Ross family brings the screams for a good cause

Story by Jordan Bickham, video by Barret Huie

With 250 hours put into the house, Jeannette and Roy Ross of Coppell have worked hard on their ninth and final haunted house for the Make-A-Wish Foundation.  With the house as elaborate as it is now, its difficult to believe it began nine years ago with a simple fog machine.

“Well my son with his allowance wanted to buy us a fog machine, and we wondered ‘a fog machine?’  We went to the store, he had his allowance and we looked at how much they cost.  He said ‘Dad, I got to have this $100 one.’  It was a big waste in our minds at the time, but he brought it home and set it up,” Roy said.

To get into the Halloween spirit, he would hide and squirt the children as they came to the door for treats.

“When the kids came up to the door, no one could see what was going on and he would hide in the corner, push the button and it would squirt fog at them,” Roy said.

After seeing the children’s reactions to the surprise, they realized that they really enjoyed the fun of it, and from that moment, they were hooked.

This small idea grew over the years to become a major project that has raised a total of $55,000 for Make-A-Wish and has funded 10 wishes in the past nine years.

“We’ve bought ponies, we’ve bought playhouses, we’ve gone on shopping sprees, we’ve gone to Disneyland, we’ve gone to Alaska and we’ve gone to New York.  Really just a lot of neat things that kids want to do and we do everything we can to make it happen,” Roy said.

While there have been unique, difficult wishes to grant in years past, this year is definitely different than any other year they have raised money for.

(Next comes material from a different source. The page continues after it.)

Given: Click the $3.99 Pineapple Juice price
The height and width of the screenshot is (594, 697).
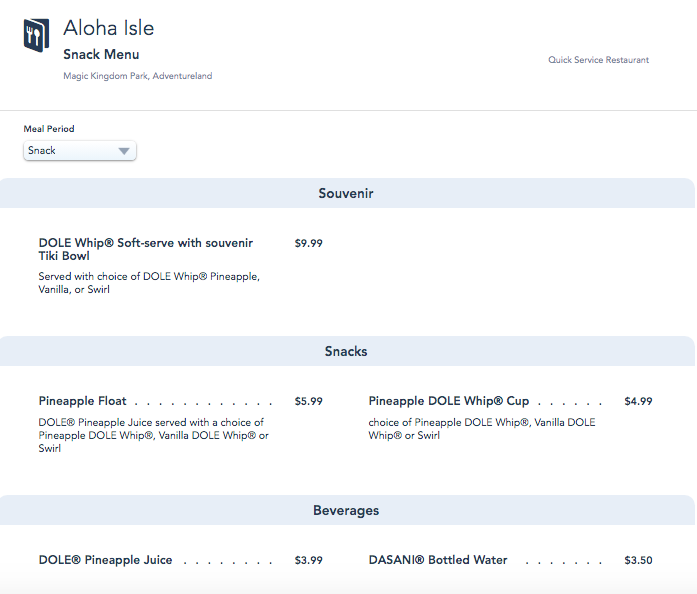Looking at the screenshot, I should click(x=309, y=560).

“The girl we have adopted, her dream is to go to Australia to see the kangaroos and koala bears in their natural habitat.  And, that’s kind of a wish of my own,” Roy said. “I would love to go to Australia.  But, we hope that we can get her there and we’re going to work real hard to get the donations we need to make it all happen.”

In years past, they have always leaned towards helping younger girls to make their dreams come true and to for themselves to find closure from an experience of their own.

“We lost a little girl when she was 4 months old.  Our son is very important to us, when he decided he wanted to do the fog machine and we had another friend who had a very ill child,” Jeannette said.

After seeing their friend’s child suffer, they decided to donate the money from their first haunted house, about $1200 to her.  This sparked the decision to donate the money from future haunted houses to the Make-A-Wish Foundation in order to help other children and give them hope.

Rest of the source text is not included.